| Text section |
============
WE HAVE UPGRADED our recommendation on Royal Dutch Shell from Underperform to Peer Perform.

We interpret Shell’s consistent operating and financial results as an indication that the company restructuring and its new management team are having a positive effect. Recovery from the reserves setbacks is underway. Management credibility has been restored, in our opinion, and the team’s focus has shifted away from reparation, to building the business through its high-quality asset portfolio.

We expect results on key performance indicators to continue to show improvement in Shell’s competitive position over the intermediate term. Our Peer Perform rating reflects modest near-term growth relative to the top-quartile performers in the peer group.

Shell’s first-quarter operating earnings were $6.6 billion, or $2.08 per American depositary share, above our estimate of $1.75 per ADS and First Call consensus of $1.66 per ADS. The most significant upside relative to our estimates occurred in the upstream business unit, though earnings were modestly above our expectations in all other business units.

We estimate Shell’s reserve replacement excluding acquisitions and divestments at approximately 121% in 2006, an improvement from an average estimated 58% in the last five years. Last year marks the first in eight years in which Shell replaced more than 100% of its production.

Oil and gas production is expected to grow at a pace of 1% to 2% per year through the end of the decade. Shell’s oil and gas production has not risen since 2002. The company’s guidance takes into account that some production in Nigeria will likely not be salvageable, following shut-ins in the Niger Delta in 2006 due to security concerns.

Shell says it currently has approximately 120 major upstream projects (projects exceeding $100 million) in the business development or design phase, and over 40 in the construction phase. Approximately 10 projects started up in 2006.
Shell A shares trade at 12.8 times earnings, and 4.9 times enterprise value to earnings before interest, taxes, depreciation, and amortization. This compares with an average 13.5 times earnings, and 5.7 times EV/EBITDA for the other large cap major oils. Historically, Shell has traded at multiples which are approximately a 0.5-point above the peer group average. Throughout 2006, Shell multiples reflected a premium based on historical relative valuations. Shell now trades at a modest discount on the same basis.

Exploration and production results were $3.4 billion, $304 million above our estimate. Results were $226 million, or 6% below a year ago, on lower production and lower price realizations. Oil and gas production was 3.46 million barrels of oil equivalent per day, below our estimate of 3.76 million barrels of oil equivalent per day, and 6% below last year. Europe gas demand was negatively impacted by warmer-than-normal weather.

Refining and marketing earnings were $1.66 billion, in line with our estimate. Results were $331 million above a year ago. Refining margins rose in all of Shell’s operating regions.
============
| Data excerpt |
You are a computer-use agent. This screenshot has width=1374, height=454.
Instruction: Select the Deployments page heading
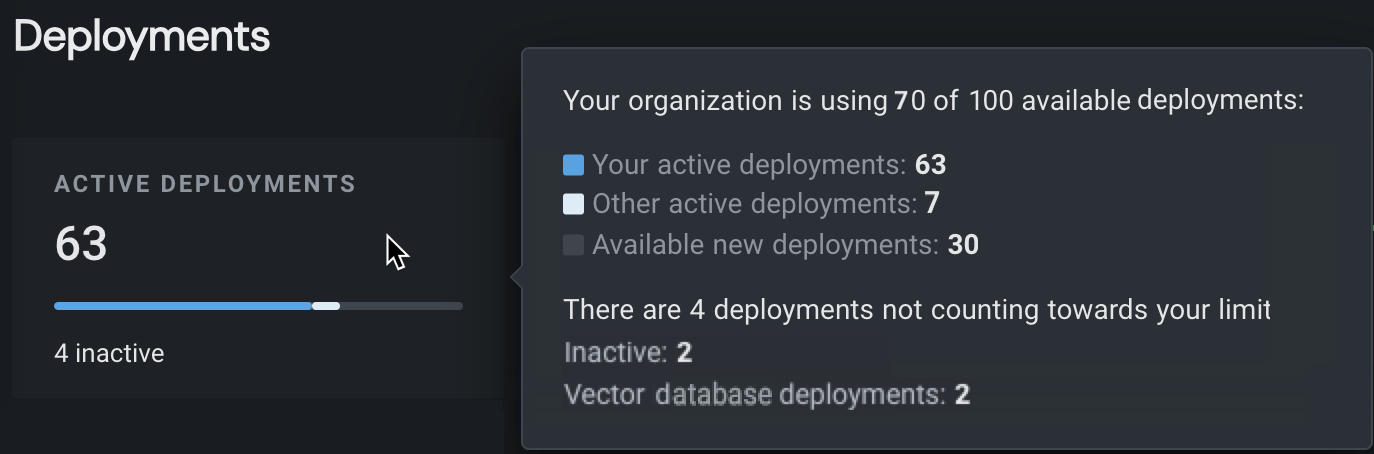[x=142, y=36]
============
| Challenge 1 |
Duplicate the Shell report between "We interpret Shell’s" and "high-quality asset portfolio.", inclusive.
| Challenge 2 |
Answer these questions from the Shell report.
(a) What were Shell's first-quarter operating earnings?
(b) What is the estimated reserve replacement for 2006, excluding acquisitions and divestments?
(c) What were the refining and marketing earnings?

| Correct response 1 |
We interpret Shell’s consistent operating and financial results as an indication that the company restructuring and its new management team are having a positive effect. Recovery from the reserves setbacks is underway. Management credibility has been restored, in our opinion, and the team’s focus has shifted away from reparation, to building the business through its high-quality asset portfolio.

| Correct response 2 |
(a) $6.6 billion, or $2.08 per American depositary share
(b) Approximately 121%
(c) $1.66 billion